Tennyson was and remains one of the most popular British poets. A number of phrases from his works have become commonplace in the English language ("Tis better to have loved and lost/Than never to have loved at all") and he is the ninth most frequently quoted writer in the Oxford Dictionary of Quotations. So, it is not surprising that Vere's parents who were both very educated and well read would be familiar with the poem and possibly connect with the moral of the story. Good character and virtues were highly thought of during the 1800's, especially if you worked hard to earn them. And both of her parents had a strong work ethic, and aspired to make names for themselves as lawyers in the growing town of Grass Valley, California. Or, they just liked the name and the way it rolled off the tongue!
Vere's autograph book from 1900.
Clarence Grenfell wrote a very nice note of remembrance.
Leland Conroy wrote "Love many, trust few, always paddle your own canoe."
Edgar Barker wrote, "Remember me when far far off Where baboons die of whooping cough."
Emma Nankervis wrote "Dear Vere-Friendship is a golden knot. Tied by an angel's hand. Your friend and Schoolmate".
I believe this bottom picture is of Emma Nankervis. Vere Burrows is on the top. These were in her high school graduation things, and are individual pictures of the thirteen graduates in her class. Emma Nankervis gives us the next connection in my story......
Emma Nankervis had an older brother named William Nankervis. William ended up marrying Vere's younger sister Wanda Burrows. William worked as a miner at the Empire Mine; his father was a miner also, originally coming to Grass Valley from Cornwall. William and Wanda had two children: Claude B. Nankervis and Hazel D. Nankervis. Hazel went on to marry William Gilbert Lockyer in Berkeley, California in 1931. Their son, William Westwood Lockyer, was born in 1941. He is Margaret Hansen Boothby's second cousin.

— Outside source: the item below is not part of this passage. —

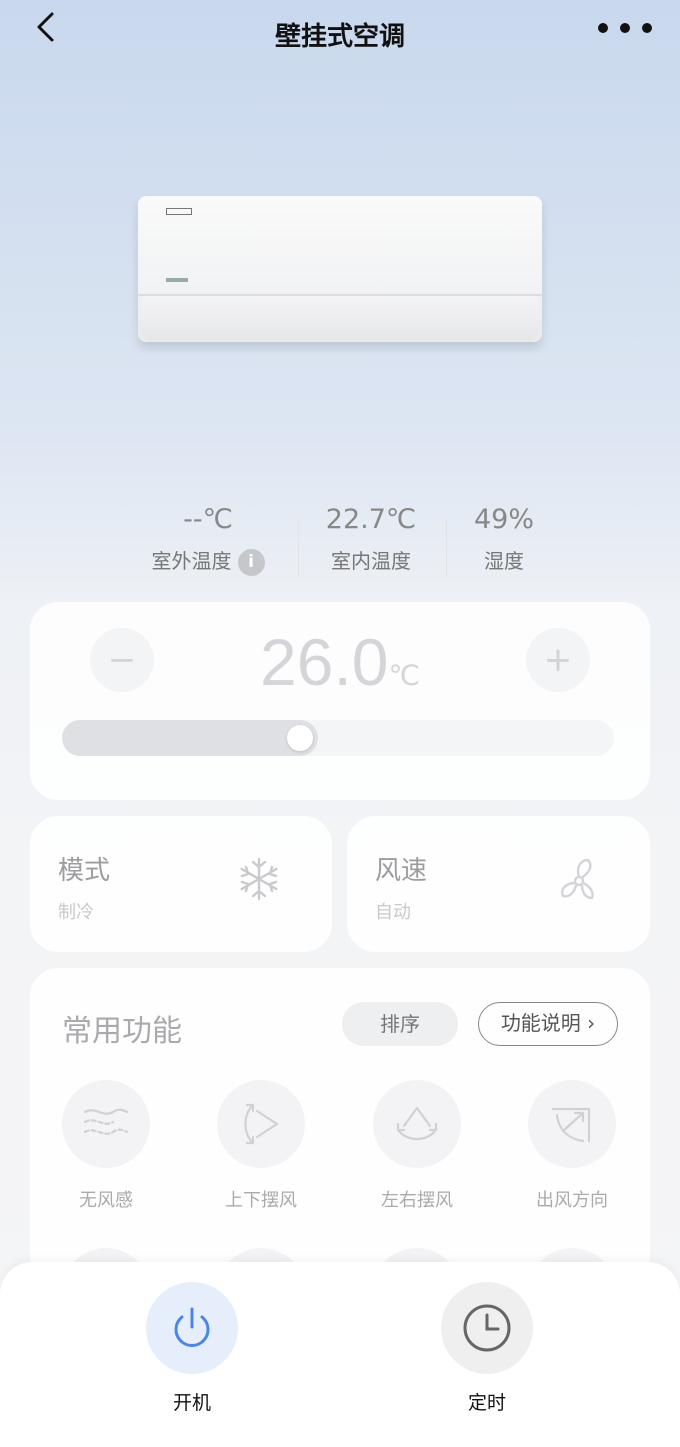  I want to click on page-title: 壁挂式空调, so click(340, 37).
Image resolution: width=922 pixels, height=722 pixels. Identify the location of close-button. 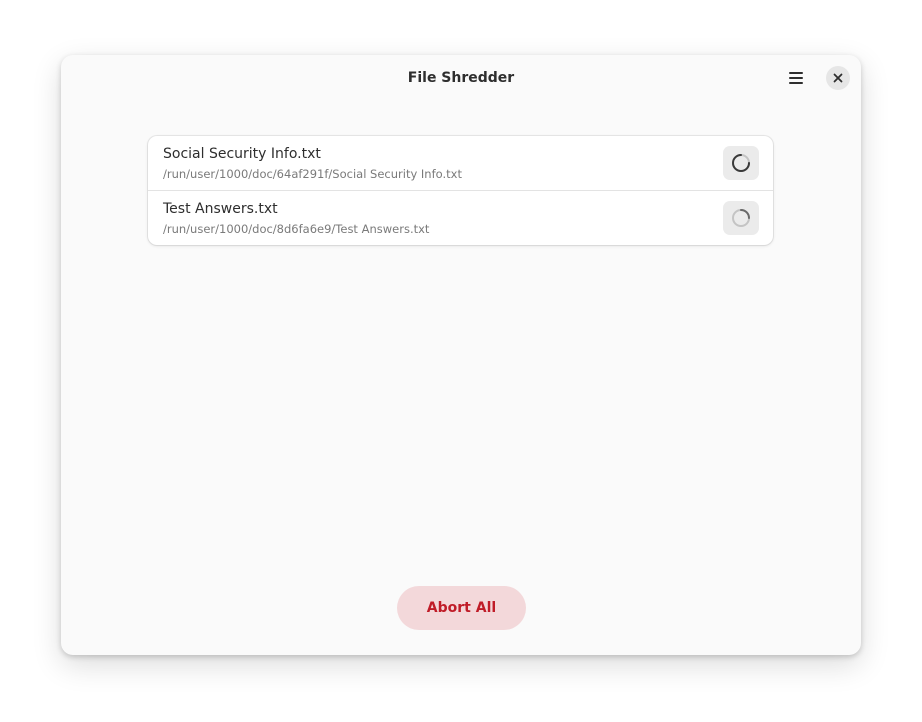
(838, 78).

William Lockyer (according to Wikipedia) has had a long career in California politics, and is now retired. He graduated from the University of California, Berkeley with a BA in Political Science in 1965 and then later completed law school at the University of the Pacific McGeorge School of Law in 1986. He began his political career as a School board member of the San Leandro Unified School District. From there he chaired the Alameda County Democratic Central Committee and coordinated Senator George McGovern's 1972 campaign for the Presidency. He won a State Assembly seat in 1973 and served in the California legislature for the next 25 years. In 1998 he was elected attorney general. Lockyer had been a casual friend of Arnold Schwarzenegger during his state senate years when the actor chaired the Governor's Council on Physical Fitness and Sports. In 2003 Lockyer made the surprise announcement that he would support Schwarzenegger for Governor which would have been the first time he voted Republican in a state election. He was elected to the office of state treasurer in November of 2006 after contemplating a run for Governor; he had become disheartened by Governor Schwarzenegger's leadership, but decided he couldn't win a primary election battle with Jerry Brown and ran for treasurer instead. There were rumors he might try to run for Governor in 2010, but he ran for treasurer again with the slogan "Straight Talk, No Bull#*+!" and was re-elected for a final term. He received more votes that year than any elected official in the United States. He retired from elected office in 2014, and now works with a Boston based international law firm. It is worth reading about all his political accomplishments for the state of California, especially his 1987 "Napkin Deal" written on a restaurant napkin. (Bill Lockyer-Wikipedia).
Bill's daughter from an earlier marriage is an attorney at the National Aeronautics and Space Administration (NASA), continuing the practice of law in the family.